### Task to complete
Render the items from the start up to and including the line with "coord(410,99)" as a Markdown table with columns n and Line, one row per line, skipping blank lines.

### Available data

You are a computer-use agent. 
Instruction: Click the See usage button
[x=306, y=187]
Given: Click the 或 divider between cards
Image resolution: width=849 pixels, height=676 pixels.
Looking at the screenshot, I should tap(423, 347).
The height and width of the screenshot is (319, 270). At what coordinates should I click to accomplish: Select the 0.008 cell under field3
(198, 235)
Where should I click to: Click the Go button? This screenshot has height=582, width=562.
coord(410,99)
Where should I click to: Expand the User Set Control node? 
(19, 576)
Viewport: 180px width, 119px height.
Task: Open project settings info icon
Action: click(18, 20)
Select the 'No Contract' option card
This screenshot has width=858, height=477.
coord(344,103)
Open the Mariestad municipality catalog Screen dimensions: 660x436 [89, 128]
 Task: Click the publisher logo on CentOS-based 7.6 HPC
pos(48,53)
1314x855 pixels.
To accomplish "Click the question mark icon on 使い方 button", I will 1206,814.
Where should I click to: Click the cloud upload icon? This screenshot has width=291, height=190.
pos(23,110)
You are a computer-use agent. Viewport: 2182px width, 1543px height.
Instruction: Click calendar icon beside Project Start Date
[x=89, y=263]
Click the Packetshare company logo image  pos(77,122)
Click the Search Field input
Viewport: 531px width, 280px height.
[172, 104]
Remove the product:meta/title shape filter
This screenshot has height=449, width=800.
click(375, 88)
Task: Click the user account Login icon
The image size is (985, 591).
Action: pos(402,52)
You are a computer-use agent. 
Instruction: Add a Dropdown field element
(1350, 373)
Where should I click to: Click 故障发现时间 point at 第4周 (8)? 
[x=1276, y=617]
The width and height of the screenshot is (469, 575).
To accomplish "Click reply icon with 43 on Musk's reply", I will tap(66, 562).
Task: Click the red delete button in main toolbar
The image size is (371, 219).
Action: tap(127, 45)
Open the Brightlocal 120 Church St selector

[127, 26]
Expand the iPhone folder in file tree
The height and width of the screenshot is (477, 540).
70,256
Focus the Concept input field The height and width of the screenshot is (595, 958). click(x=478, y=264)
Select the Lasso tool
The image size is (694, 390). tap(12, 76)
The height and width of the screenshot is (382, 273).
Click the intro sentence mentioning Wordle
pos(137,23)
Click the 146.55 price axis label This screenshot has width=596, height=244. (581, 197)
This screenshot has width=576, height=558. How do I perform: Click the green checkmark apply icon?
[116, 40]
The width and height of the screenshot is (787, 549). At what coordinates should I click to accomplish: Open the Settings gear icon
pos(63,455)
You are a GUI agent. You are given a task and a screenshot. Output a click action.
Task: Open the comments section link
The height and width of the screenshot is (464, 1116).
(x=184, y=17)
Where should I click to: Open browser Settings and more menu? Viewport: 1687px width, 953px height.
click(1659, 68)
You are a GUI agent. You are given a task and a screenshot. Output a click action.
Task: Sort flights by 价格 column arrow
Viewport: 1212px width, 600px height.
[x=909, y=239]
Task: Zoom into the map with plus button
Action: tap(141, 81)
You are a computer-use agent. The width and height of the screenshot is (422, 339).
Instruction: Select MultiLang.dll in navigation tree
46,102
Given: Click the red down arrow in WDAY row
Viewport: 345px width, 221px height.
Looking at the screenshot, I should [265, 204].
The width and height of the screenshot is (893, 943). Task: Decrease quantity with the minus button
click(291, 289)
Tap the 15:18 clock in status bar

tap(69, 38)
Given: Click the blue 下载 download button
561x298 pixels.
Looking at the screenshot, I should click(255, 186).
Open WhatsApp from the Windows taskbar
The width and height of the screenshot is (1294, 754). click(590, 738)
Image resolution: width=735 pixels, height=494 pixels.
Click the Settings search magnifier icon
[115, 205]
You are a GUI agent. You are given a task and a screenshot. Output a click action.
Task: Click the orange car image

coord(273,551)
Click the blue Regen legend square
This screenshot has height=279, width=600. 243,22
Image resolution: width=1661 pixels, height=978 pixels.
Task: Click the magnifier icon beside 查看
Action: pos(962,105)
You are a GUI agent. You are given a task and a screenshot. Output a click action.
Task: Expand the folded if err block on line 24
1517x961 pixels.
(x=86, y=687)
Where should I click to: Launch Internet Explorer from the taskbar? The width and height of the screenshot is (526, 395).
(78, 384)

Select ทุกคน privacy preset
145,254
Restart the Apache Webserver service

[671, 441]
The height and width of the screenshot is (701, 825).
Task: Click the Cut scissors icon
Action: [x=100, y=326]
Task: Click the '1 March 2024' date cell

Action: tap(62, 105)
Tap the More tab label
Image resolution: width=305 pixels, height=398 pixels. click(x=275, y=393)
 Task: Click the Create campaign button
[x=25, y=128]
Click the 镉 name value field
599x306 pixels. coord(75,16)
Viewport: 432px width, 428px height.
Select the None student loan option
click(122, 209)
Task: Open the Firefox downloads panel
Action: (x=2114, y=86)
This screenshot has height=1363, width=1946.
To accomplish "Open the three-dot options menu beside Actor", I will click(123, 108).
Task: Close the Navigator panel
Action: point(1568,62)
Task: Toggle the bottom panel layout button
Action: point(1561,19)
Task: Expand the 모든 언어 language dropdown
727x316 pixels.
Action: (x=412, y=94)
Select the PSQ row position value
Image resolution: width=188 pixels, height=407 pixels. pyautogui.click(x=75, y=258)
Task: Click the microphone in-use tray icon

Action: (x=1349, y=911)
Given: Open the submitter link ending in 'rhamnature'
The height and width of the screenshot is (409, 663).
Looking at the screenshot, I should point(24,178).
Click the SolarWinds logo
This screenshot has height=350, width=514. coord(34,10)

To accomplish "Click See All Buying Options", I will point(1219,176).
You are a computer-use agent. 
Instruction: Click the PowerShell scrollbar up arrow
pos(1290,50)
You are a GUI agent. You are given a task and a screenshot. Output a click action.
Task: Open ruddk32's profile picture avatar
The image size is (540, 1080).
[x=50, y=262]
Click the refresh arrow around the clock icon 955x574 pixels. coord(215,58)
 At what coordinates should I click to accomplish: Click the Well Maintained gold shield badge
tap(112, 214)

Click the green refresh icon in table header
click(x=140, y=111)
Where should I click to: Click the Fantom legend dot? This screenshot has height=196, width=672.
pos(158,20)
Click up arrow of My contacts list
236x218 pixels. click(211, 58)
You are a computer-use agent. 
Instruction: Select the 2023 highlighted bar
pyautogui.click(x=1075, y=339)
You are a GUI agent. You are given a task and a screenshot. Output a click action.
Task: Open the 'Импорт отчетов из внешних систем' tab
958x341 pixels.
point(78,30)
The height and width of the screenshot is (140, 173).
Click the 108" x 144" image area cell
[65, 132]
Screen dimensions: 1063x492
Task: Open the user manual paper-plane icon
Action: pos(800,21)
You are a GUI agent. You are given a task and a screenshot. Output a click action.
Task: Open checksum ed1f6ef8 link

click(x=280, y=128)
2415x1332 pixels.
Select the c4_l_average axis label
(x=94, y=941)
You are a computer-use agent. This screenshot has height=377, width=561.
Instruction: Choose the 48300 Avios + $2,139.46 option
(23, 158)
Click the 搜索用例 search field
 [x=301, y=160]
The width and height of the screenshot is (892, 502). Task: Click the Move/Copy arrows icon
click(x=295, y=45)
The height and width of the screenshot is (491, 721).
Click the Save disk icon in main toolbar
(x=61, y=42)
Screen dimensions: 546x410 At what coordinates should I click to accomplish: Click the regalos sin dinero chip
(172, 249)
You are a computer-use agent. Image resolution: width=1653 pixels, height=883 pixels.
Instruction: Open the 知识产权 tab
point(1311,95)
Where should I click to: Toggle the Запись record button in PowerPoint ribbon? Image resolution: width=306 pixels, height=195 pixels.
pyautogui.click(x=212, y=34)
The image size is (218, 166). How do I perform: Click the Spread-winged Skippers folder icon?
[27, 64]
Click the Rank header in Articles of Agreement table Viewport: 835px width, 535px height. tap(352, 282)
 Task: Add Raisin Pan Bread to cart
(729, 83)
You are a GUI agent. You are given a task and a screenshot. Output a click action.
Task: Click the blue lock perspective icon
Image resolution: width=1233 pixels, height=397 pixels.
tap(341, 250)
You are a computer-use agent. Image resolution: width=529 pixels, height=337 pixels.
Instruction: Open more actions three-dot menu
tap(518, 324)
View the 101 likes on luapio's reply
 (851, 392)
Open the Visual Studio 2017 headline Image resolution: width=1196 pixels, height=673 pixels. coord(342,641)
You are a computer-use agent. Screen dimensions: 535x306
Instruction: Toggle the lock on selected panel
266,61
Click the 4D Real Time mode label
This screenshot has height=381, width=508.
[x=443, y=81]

### Solved exercise
| n | Line |
|---|---|
| 1 | You are a computer-use agent.  |
| 2 | Instruction: Click the See usage button |
| 3 | [x=306, y=187] |
| 4 | Given: Click the 或 divider between cards |
| 5 | Image resolution: width=849 pixels, height=676 pixels. |
| 6 | Looking at the screenshot, I should tap(423, 347). |
| 7 | The height and width of the screenshot is (319, 270). At what coordinates should I click to accomplish: Select the 0.008 cell under field3 |
| 8 | (198, 235) |
| 9 | Where should I click to: Click the Go button? This screenshot has height=582, width=562. |
| 10 | coord(410,99) |